» **Problem requirements**:
Give again only those lines from the start of the entries through the line holding "原油・LPG事業 (63, 1829)", leaving them as they are.

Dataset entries
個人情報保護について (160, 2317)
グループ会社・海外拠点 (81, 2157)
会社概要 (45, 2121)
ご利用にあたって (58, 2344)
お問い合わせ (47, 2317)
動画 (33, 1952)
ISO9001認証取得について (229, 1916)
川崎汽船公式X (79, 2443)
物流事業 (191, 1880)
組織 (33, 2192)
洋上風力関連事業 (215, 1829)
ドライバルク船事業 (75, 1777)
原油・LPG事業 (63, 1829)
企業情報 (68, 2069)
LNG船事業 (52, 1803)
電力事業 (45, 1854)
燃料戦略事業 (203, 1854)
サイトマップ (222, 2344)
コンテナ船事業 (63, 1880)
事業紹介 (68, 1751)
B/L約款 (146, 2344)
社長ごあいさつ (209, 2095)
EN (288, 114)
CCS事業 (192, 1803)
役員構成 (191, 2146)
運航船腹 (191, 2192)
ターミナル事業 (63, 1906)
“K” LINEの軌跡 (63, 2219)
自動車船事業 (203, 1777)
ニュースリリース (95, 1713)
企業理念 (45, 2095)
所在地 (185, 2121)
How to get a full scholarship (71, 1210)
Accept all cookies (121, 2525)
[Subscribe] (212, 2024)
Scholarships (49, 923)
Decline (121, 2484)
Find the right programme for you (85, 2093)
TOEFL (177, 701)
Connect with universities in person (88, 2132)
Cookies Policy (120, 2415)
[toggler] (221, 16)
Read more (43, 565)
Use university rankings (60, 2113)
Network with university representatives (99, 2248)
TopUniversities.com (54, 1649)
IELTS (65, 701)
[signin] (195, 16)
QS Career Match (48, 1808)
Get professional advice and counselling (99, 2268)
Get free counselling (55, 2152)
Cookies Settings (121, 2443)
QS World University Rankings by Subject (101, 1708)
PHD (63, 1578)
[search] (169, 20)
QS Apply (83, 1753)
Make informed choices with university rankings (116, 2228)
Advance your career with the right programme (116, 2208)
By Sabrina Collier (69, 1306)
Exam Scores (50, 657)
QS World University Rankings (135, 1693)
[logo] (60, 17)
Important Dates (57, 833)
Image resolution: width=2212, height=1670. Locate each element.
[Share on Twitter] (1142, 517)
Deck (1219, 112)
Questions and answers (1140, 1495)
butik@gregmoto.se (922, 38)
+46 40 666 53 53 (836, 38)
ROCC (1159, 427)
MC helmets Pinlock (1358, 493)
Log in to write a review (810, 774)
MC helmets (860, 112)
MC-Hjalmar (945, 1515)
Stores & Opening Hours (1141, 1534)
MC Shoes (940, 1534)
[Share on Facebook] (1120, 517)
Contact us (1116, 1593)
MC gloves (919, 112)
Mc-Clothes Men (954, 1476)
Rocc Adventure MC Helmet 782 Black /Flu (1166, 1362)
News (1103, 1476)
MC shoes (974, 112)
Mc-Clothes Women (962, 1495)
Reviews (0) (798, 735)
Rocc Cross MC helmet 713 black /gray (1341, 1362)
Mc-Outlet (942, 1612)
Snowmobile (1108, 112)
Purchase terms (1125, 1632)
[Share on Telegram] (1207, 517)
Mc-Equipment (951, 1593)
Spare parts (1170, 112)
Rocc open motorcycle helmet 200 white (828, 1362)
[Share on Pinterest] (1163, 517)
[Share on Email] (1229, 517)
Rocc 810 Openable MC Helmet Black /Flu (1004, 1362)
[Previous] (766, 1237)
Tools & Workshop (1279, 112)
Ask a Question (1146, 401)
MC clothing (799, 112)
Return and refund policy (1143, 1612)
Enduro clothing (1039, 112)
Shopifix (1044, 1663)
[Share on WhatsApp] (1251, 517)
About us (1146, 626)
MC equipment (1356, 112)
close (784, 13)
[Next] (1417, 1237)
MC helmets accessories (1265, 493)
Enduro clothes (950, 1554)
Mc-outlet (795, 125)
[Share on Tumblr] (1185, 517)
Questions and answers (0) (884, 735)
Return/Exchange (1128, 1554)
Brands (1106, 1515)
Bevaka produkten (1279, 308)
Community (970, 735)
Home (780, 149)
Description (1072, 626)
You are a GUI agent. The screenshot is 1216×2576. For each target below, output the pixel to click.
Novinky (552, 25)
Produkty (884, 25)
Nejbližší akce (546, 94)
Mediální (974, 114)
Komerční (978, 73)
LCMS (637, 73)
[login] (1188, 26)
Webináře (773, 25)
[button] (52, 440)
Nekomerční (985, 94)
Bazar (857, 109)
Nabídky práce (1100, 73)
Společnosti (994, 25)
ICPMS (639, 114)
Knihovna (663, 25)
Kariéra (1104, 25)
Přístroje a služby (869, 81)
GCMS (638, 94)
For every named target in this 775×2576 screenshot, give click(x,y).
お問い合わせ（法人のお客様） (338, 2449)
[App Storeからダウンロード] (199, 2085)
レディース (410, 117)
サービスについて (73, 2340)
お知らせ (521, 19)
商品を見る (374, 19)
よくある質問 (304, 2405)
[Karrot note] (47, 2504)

» **Response area**:
個人情報保護について (160, 2317)
グループ会社・海外拠点 (81, 2157)
会社概要 (45, 2121)
ご利用にあたって (58, 2344)
お問い合わせ (47, 2317)
動画 (33, 1952)
ISO9001認証取得について (229, 1916)
川崎汽船公式X (79, 2443)
物流事業 (191, 1880)
組織 (33, 2192)
洋上風力関連事業 (215, 1829)
ドライバルク船事業 (75, 1777)
原油・LPG事業 (63, 1829)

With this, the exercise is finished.